• ОТРЫВОК ДЛЯ ЧТЕНИЯ:
>>

Меня приняли в самом конце 47 года. В большой, мрачной, заставленной шкафами комнате на первом этаже академического здания на Волхонке по углам заседали кружки, над ними витали музы, своя над каждым. Наиболее мощные кружки изобразительного и театрального секторов кипели. Бегал живой, поджарый, очень моложавый В. Н. Лазарев. Наши дорогие старики Алексей Карпович Дживилегов и Абрам Маркович Эфрос чувствовали себя как дома и перешучивались с И. Э. Грабарем. Стефана Стефановича Мокульского уже в институте не было — он ушел и вернулся лишь в последние годы своей жизни. Однажды на столе после Ученого совета я нашла оставленную карандашную переписку Алексея Карповича и Грабаря — ох, что там было! Куда мальчишке Апулею! В самом хилом кружке, состоявшем, кажется, из одного Чахирьяна и красивого молодого человека с усиками (впоследствии P. Н. Юренев), вещал С. М. Эйзенштейн. Словом, было замечательно, и я, дурочка, радовалась, что из Царскосельского лицея, каким был для нас ГИТИС наших лет, попала в мир, еще более высокий, светлый и прекрасный.
Однако начался 48 год. Мое поступление совпало с новыми веяниями и приходом в институт новых кадров, так называемого второго поколения театроведов и других ведов или «ведудов», как их тогда величали. В личной моей биографии начало непосредственной деятельности Института Истории Искусств (в отличие от того короткого предисторического, патриархального периода) ознаменовалось событием, конечно, крайне незначительным в общей панораме года, но для меня, по-видимому, имевшим неисчислимые последствия.
В ту пору кандидатский минимум по специальности представлялся в виде реферата на тему, близкую диссертации. Я поступила в аспирантуру по истории советского театра, хотя в ГИТИСе считалась «западницей», т. е. писала диплом по западной кафедре. Мой реферат касался 1917–21 годов и был посвящен кругу явлений, «созвучных революции».

<<

• ЗАДАНИЯ:
1 > На каком этаже академического здания на Волхонке находилась комната, о которой говорится в воспоминаниях об Институте истории искусств?
2 > Выпишите из воспоминаний об Институте истории искусств всё, начиная со слов «Однако начался 48» и вплоть до слов «имевшим неисчислимые последствия.».
3 > Напишите, что следует дальше в воспоминаниях об Институте истории искусств после их последнего предложения.

• Записи для поиска элементов:
>>

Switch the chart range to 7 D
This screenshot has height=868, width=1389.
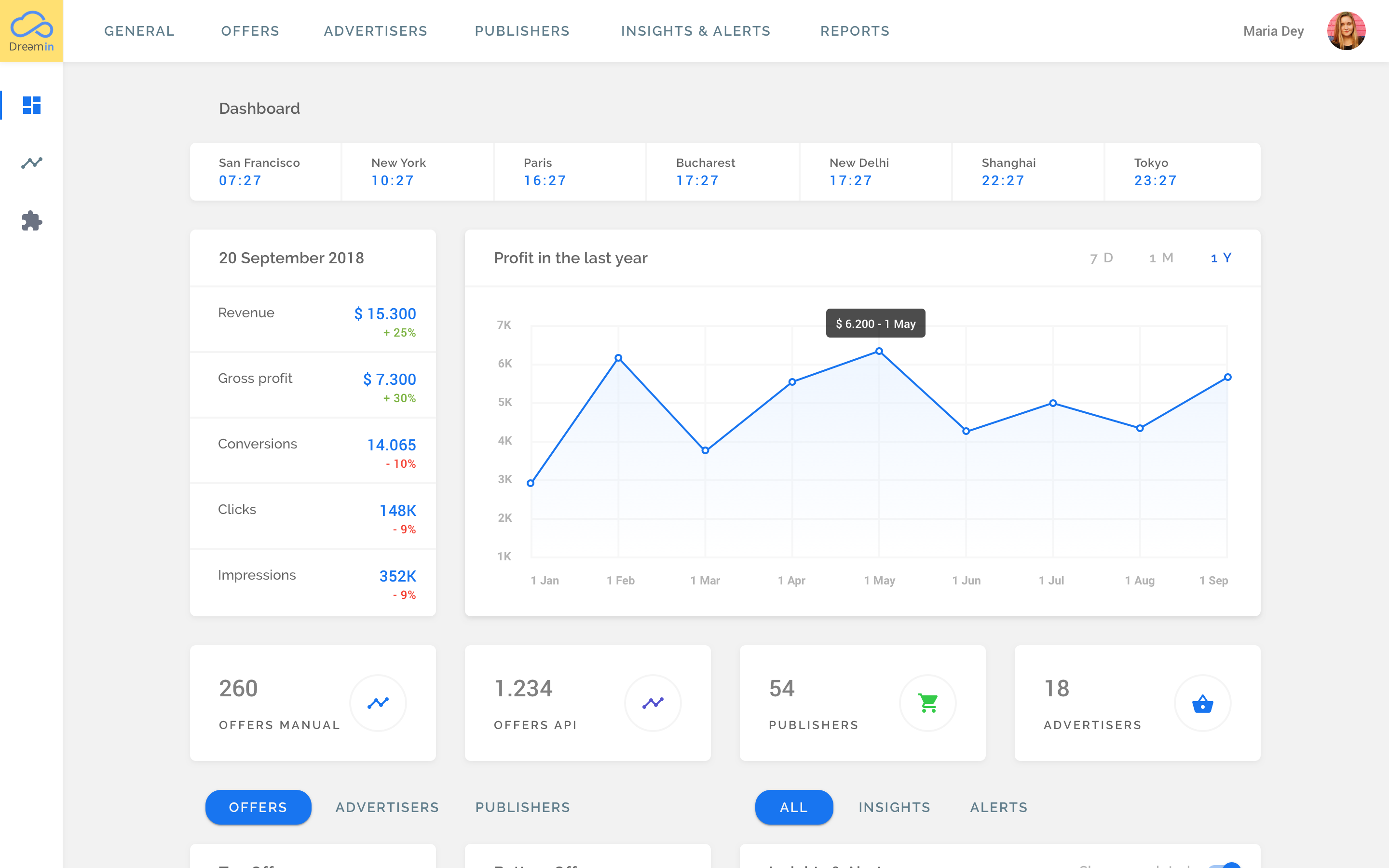(1102, 258)
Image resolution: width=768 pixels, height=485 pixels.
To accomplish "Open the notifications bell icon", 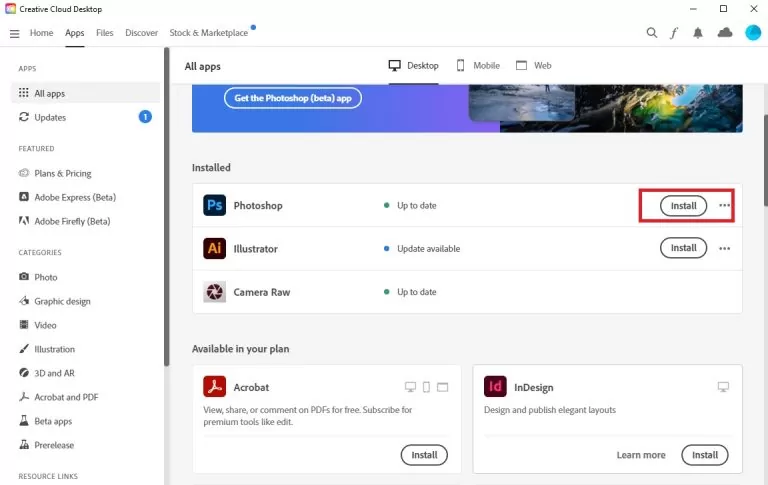I will [x=698, y=33].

<<

• ОТВЕТЫ К ЗАДАНИЯМ:
1 > На первом этаже.

2 >
Однако начался 48 год. Мое поступление совпало с новыми веяниями и приходом в институт новых кадров, так называемого второго поколения театроведов и других ведов или «ведудов», как их тогда величали. В личной моей биографии начало непосредственной деятельности Института Истории Искусств (в отличие от того короткого предисторического, патриархального периода) ознаменовалось событием, конечно, крайне незначительным в общей панораме года, но для меня, по-видимому, имевшим неисчислимые последствия.

3 >
Впервые обратившись к отечественному материалу, я, естественно, как и требовали от нас сызмала наши дорогие учителя и без чего мы не решились бы написать и двух строк, изучила первоисточники. Было легко и весело: читаешь себе по-русски, это тебе не александрийский стих, все книги есть, а что почему-то изъято из библиотек, берешь у знакомых. В полном восторге от широты охвата, от ладности моих концепций, я начертала на обороте маминой рукописи «Кризис колониальной системы» (бумаги не было) весьма лаконичное сочинение и зачитала его на секторе театра, запинаясь, дрожащим от волнения голосом.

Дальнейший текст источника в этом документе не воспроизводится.